§ **DATA EXCERPTS**
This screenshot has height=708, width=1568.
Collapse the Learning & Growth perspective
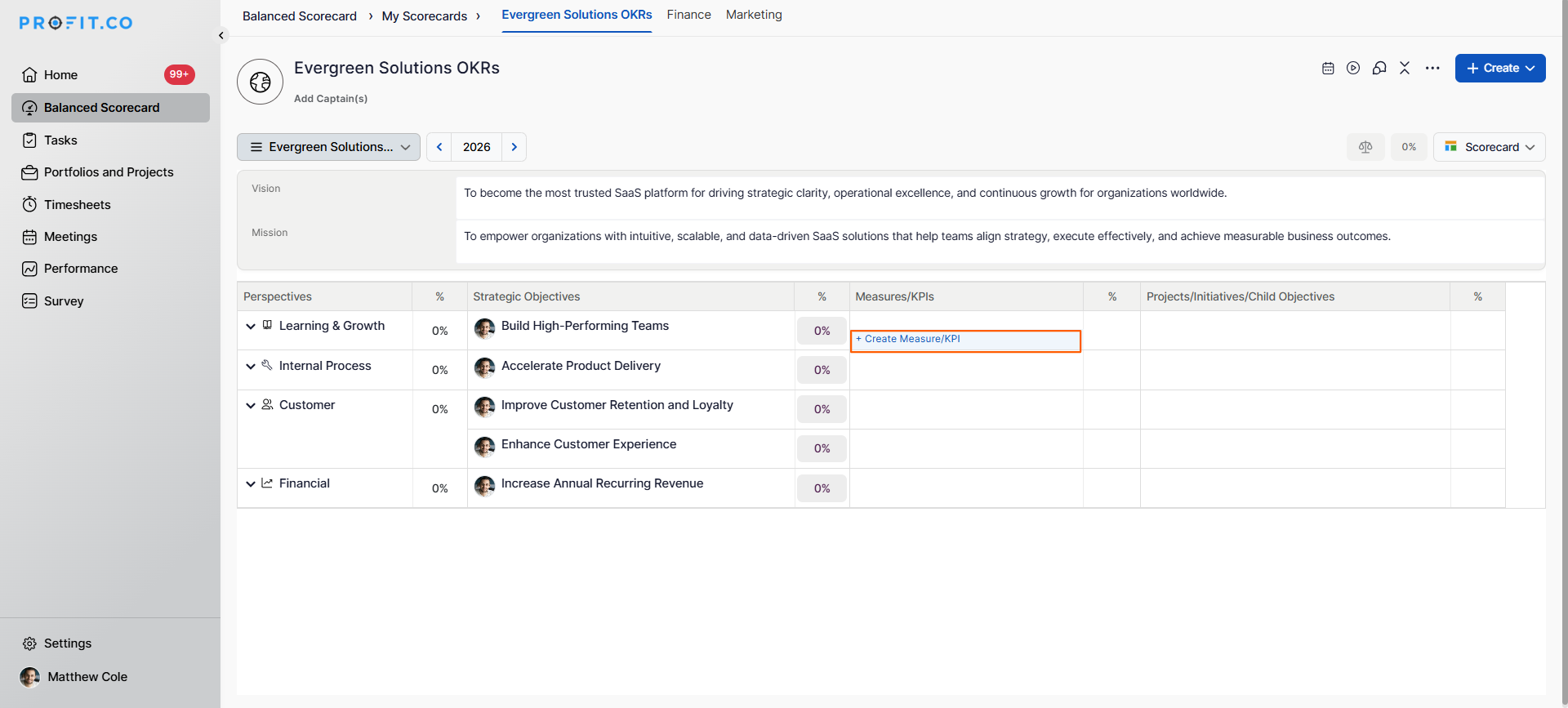[251, 327]
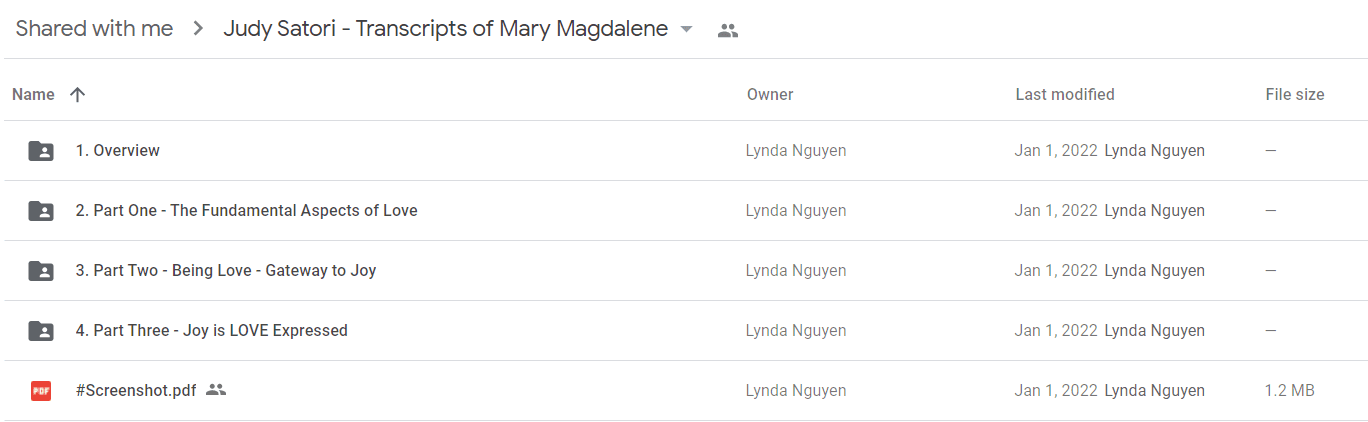Screen dimensions: 1368x422
Task: Click the folder icon for Part Three row
Action: coord(41,331)
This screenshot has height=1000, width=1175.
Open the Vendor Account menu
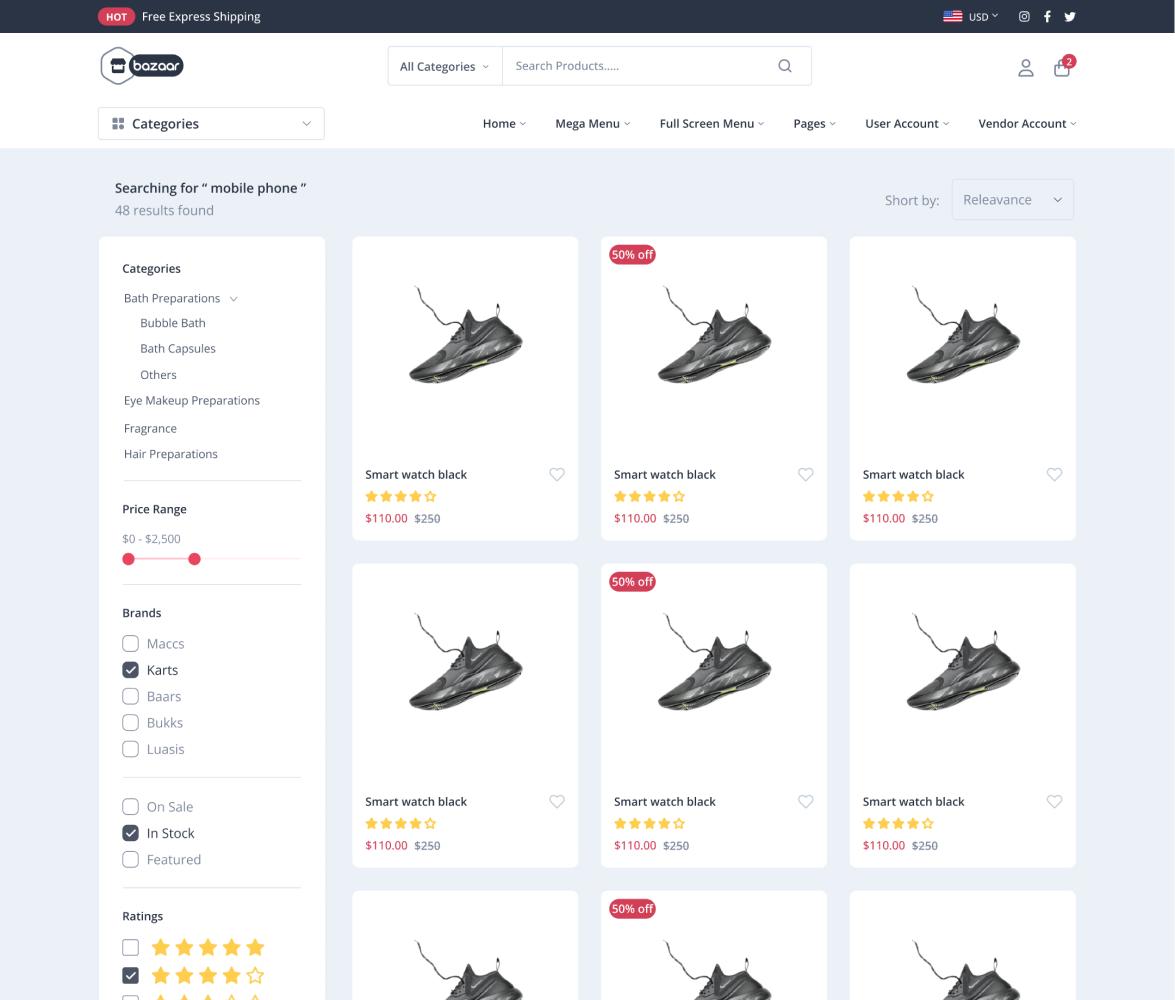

§ **EXERCISE DESCRIPTION**
Recast the lines above as a JSON list of strings, with one string per line and no entries for blank lines. Leave out the pictures.

§ **TASK RESULT**
[
  "This screenshot has height=708, width=1568.",
  "Collapse the Learning & Growth perspective",
  "[251, 327]",
  "Screen dimensions: 1368x422",
  "Task: Click the folder icon for Part Three row",
  "Action: coord(41,331)",
  "This screenshot has height=1000, width=1175.",
  "Open the Vendor Account menu"
]